◆ EXCERPT TO READ:
>>>>

The San Quentin Six were six inmates at San Quentin State Prison in the U.S. state of California who were charged with actions related to an August 21, 1971 escape attempt that resulted in six deaths and at least two persons seriously wounded. They were Fleeta Drumgo, David Johnson, Hugo Pinell, Johnny Larry Spain, Willie Tate, and Luis Talamantez. The dead included George Jackson, a co-founder of the Black Guerrilla Family; two other inmates, and three guards.

The trial of the six men cost more than $2 million and lasted 16 months: the longest in the state's history at the time. It was dubbed "The Longest Trial" by Time magazine. Of the six defendants, one was convicted of murder, two were convicted of assault on correctional officers, and three were acquitted of all charges.

During the escape, which sparked a prison riot on the cellblock, Jackson had possession of a .32 caliber pistol allegedly smuggled into the prison by his attorney Stephen Bingham. Immediately after the incident, Bingham fled the country for 13 years. He returned in 1984 to stand trial, and was acquitted of all charges in 1986. Bingham's defense had argued that guards had smuggled the gun to George Jackson, hoping that he would be killed if he used it. 

In addition to Jackson, those killed in the altercation were guards Paul E. Krasenes, 52, Frank DeLeon, 44, and Jere P. Graham, 39, and inmates John Lynn, 29, and Ronald L. Kane, 28. Two other officers suffered serious injuries.

Spain was found guilty in the shooting deaths of guards DeLeon and Graham. Pinell was convicted of cutting the throats of guards Charles Breckenridge and Urbano Rubiaco, Jr., both of whom survived. Johnson was convicted of assaulting Breckenridge. There were no convictions for the killings of Krasenes, Lynn, or Kane. Drumgo, Talamantaz, and Tate were found not guilty of all charges, including various counts of murder, conspiracy, and assault.

Riot of August 21, 1971

The details about what happened are disputed to this day. Inmate Johnny Spain at the Adjustment Center recalled saying one fact people could agree on was that "There was a gun introduced into the Adjustment Center on August 21."

<<<<

◆ PROMPT: Extend the San Quentin Six account above, starting right after its final sentence.

◆ EXTRACTED DATA:

>>>>

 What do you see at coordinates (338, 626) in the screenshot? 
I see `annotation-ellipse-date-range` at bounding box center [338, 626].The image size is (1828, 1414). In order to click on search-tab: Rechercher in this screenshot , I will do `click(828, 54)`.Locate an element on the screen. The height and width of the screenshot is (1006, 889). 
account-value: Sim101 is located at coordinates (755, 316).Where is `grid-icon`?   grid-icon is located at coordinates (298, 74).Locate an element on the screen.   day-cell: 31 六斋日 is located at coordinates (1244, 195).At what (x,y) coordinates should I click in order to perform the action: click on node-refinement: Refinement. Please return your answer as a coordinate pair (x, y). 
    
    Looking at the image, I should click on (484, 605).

<<<<

◆ RESPONSE BOX:
The state first said that attorney Stephen Bingham and a female assistant arrived at San Quentin for a meeting with George Jackson at around 2:00 pm. The assistant handed a briefcase to Bingham when she was not permitted to enter the visiting room.

According to an Associated Press report based on interviews with prison officials, a cursory search of Bingham's briefcase was performed and a guard failed to open a tape recorder case that was in it. This report said that the briefcase was returned to Bingham after he walked through a metal detector. The San Francisco Chronicle reported, based on officials' accounts, that Bingham had triggered the metal detector while carrying the briefcase through it. That report said that an officer opened the briefcase and found a cassette tape recorder; he inspected its battery compartment to determine whether it was functional. Prison officials later came to believe that the working components of the recorder had been removed to allow room for an automatic handgun with its grip handles removed. Initial reports described the weapon as a 9 mm pistol made by the Spanish manufacturer Llama firearms.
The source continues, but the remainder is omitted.